● About this task
Please set down the records exactly, keeping every line.

----------------

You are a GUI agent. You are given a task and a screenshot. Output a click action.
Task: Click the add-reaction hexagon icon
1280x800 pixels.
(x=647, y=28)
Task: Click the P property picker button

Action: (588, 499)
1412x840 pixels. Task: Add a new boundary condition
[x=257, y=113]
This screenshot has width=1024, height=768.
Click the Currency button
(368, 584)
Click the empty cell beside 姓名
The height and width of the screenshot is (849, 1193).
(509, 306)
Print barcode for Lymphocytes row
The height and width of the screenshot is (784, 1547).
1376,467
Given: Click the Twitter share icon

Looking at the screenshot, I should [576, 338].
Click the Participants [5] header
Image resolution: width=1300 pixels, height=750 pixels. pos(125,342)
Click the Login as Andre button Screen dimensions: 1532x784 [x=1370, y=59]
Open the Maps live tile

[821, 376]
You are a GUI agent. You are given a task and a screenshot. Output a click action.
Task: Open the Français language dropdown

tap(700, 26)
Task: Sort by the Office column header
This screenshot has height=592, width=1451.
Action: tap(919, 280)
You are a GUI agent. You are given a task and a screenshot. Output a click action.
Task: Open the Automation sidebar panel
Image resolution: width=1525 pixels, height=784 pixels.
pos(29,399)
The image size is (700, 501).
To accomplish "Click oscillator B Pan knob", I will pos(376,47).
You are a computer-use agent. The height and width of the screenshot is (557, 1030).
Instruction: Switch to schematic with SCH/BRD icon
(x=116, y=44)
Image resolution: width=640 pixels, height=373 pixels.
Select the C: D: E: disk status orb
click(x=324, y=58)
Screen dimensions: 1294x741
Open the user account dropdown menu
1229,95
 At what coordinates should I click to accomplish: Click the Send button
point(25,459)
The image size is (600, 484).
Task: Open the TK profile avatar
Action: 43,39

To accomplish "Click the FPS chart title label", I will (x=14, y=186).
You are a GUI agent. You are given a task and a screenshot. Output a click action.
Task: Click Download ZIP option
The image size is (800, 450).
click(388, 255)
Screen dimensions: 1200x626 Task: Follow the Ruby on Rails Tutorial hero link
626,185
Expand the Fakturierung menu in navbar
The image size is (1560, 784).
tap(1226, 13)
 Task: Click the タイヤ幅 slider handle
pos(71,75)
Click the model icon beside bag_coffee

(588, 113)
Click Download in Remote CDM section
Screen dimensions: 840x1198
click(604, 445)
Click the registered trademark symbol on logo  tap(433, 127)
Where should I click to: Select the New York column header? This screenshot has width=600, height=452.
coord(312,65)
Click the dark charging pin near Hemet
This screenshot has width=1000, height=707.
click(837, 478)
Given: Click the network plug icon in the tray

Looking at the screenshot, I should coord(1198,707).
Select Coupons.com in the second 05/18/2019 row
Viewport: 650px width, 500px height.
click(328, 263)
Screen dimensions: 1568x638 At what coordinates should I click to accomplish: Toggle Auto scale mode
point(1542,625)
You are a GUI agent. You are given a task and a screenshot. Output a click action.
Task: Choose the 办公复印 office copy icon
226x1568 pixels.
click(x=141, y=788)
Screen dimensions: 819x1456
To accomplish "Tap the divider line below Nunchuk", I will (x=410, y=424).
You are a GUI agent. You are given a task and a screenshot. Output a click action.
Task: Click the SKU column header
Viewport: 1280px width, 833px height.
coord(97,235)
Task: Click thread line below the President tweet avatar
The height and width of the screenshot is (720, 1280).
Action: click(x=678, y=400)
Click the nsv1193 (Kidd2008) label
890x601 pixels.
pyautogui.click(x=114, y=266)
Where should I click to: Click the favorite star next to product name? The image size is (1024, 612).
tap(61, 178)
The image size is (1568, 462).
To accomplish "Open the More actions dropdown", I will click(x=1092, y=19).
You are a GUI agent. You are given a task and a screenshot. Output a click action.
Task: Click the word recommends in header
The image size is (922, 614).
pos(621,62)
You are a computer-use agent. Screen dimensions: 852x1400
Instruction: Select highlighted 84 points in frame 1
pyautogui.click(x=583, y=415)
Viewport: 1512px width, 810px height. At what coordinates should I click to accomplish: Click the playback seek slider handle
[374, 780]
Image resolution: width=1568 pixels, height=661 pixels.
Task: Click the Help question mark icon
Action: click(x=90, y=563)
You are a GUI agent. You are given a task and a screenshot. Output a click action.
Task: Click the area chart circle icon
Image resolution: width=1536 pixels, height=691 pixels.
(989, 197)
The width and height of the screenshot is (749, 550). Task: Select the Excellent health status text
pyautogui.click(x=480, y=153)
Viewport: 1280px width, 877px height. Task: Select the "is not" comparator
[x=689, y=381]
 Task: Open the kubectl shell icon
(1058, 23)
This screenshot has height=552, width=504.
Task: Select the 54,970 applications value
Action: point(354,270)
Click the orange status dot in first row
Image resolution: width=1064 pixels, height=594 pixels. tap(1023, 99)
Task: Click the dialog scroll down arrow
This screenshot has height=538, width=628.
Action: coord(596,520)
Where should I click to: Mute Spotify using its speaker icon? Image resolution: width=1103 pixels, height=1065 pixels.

----------------

● Output below
You are a GUI agent. You are given a task and a screenshot. Output a click action.
Task: Click the add-reaction hexagon icon
1280x800 pixels.
(x=647, y=28)
Task: Click the P property picker button

Action: (588, 499)
1412x840 pixels. Task: Add a new boundary condition
[x=257, y=113]
This screenshot has width=1024, height=768.
Click the Currency button
(368, 584)
Click the empty cell beside 姓名
The height and width of the screenshot is (849, 1193).
(509, 306)
Print barcode for Lymphocytes row
The height and width of the screenshot is (784, 1547).
1376,467
Given: Click the Twitter share icon

Looking at the screenshot, I should [576, 338].
Click the Participants [5] header
Image resolution: width=1300 pixels, height=750 pixels. pos(125,342)
Click the Login as Andre button Screen dimensions: 1532x784 [x=1370, y=59]
Open the Maps live tile

[821, 376]
You are a GUI agent. You are given a task and a screenshot. Output a click action.
Task: Open the Français language dropdown

tap(700, 26)
Task: Sort by the Office column header
This screenshot has height=592, width=1451.
Action: tap(919, 280)
You are a GUI agent. You are given a task and a screenshot. Output a click action.
Task: Open the Automation sidebar panel
Image resolution: width=1525 pixels, height=784 pixels.
pos(29,399)
The image size is (700, 501).
To accomplish "Click oscillator B Pan knob", I will pos(376,47).
You are a computer-use agent. The height and width of the screenshot is (557, 1030).
Instruction: Switch to schematic with SCH/BRD icon
(x=116, y=44)
Image resolution: width=640 pixels, height=373 pixels.
Select the C: D: E: disk status orb
click(x=324, y=58)
Screen dimensions: 1294x741
Open the user account dropdown menu
1229,95
 At what coordinates should I click to accomplish: Click the Send button
point(25,459)
The image size is (600, 484).
Task: Open the TK profile avatar
Action: 43,39

To accomplish "Click the FPS chart title label", I will (x=14, y=186).
You are a GUI agent. You are given a task and a screenshot. Output a click action.
Task: Click Download ZIP option
The image size is (800, 450).
click(388, 255)
Screen dimensions: 1200x626 Task: Follow the Ruby on Rails Tutorial hero link
626,185
Expand the Fakturierung menu in navbar
The image size is (1560, 784).
tap(1226, 13)
 Task: Click the タイヤ幅 slider handle
pos(71,75)
Click the model icon beside bag_coffee

(588, 113)
Click Download in Remote CDM section
Screen dimensions: 840x1198
click(604, 445)
Click the registered trademark symbol on logo  tap(433, 127)
Where should I click to: Select the New York column header? This screenshot has width=600, height=452.
coord(312,65)
Click the dark charging pin near Hemet
This screenshot has width=1000, height=707.
click(837, 478)
Given: Click the network plug icon in the tray

Looking at the screenshot, I should coord(1198,707).
Select Coupons.com in the second 05/18/2019 row
Viewport: 650px width, 500px height.
click(328, 263)
Screen dimensions: 1568x638 At what coordinates should I click to accomplish: Toggle Auto scale mode
point(1542,625)
You are a GUI agent. You are given a task and a screenshot. Output a click action.
Task: Choose the 办公复印 office copy icon
226x1568 pixels.
click(x=141, y=788)
Screen dimensions: 819x1456
To accomplish "Tap the divider line below Nunchuk", I will (x=410, y=424).
You are a GUI agent. You are given a task and a screenshot. Output a click action.
Task: Click the SKU column header
Viewport: 1280px width, 833px height.
coord(97,235)
Task: Click thread line below the President tweet avatar
The height and width of the screenshot is (720, 1280).
Action: click(x=678, y=400)
Click the nsv1193 (Kidd2008) label
890x601 pixels.
pyautogui.click(x=114, y=266)
Where should I click to: Click the favorite star next to product name? The image size is (1024, 612).
tap(61, 178)
The image size is (1568, 462).
To accomplish "Open the More actions dropdown", I will click(x=1092, y=19).
You are a GUI agent. You are given a task and a screenshot. Output a click action.
Task: Click the word recommends in header
The image size is (922, 614).
pos(621,62)
You are a computer-use agent. Screen dimensions: 852x1400
Instruction: Select highlighted 84 points in frame 1
pyautogui.click(x=583, y=415)
Viewport: 1512px width, 810px height. At what coordinates should I click to accomplish: Click the playback seek slider handle
[374, 780]
Image resolution: width=1568 pixels, height=661 pixels.
Task: Click the Help question mark icon
Action: click(x=90, y=563)
You are a GUI agent. You are given a task and a screenshot. Output a click action.
Task: Click the area chart circle icon
Image resolution: width=1536 pixels, height=691 pixels.
(989, 197)
The width and height of the screenshot is (749, 550). Task: Select the Excellent health status text
pyautogui.click(x=480, y=153)
Viewport: 1280px width, 877px height. Task: Select the "is not" comparator
[x=689, y=381]
 Task: Open the kubectl shell icon
(1058, 23)
This screenshot has height=552, width=504.
Task: Select the 54,970 applications value
Action: point(354,270)
Click the orange status dot in first row
Image resolution: width=1064 pixels, height=594 pixels. tap(1023, 99)
Task: Click the dialog scroll down arrow
This screenshot has height=538, width=628.
Action: coord(596,520)
Where should I click to: Mute Spotify using its speaker icon? Image resolution: width=1103 pixels, height=1065 pixels.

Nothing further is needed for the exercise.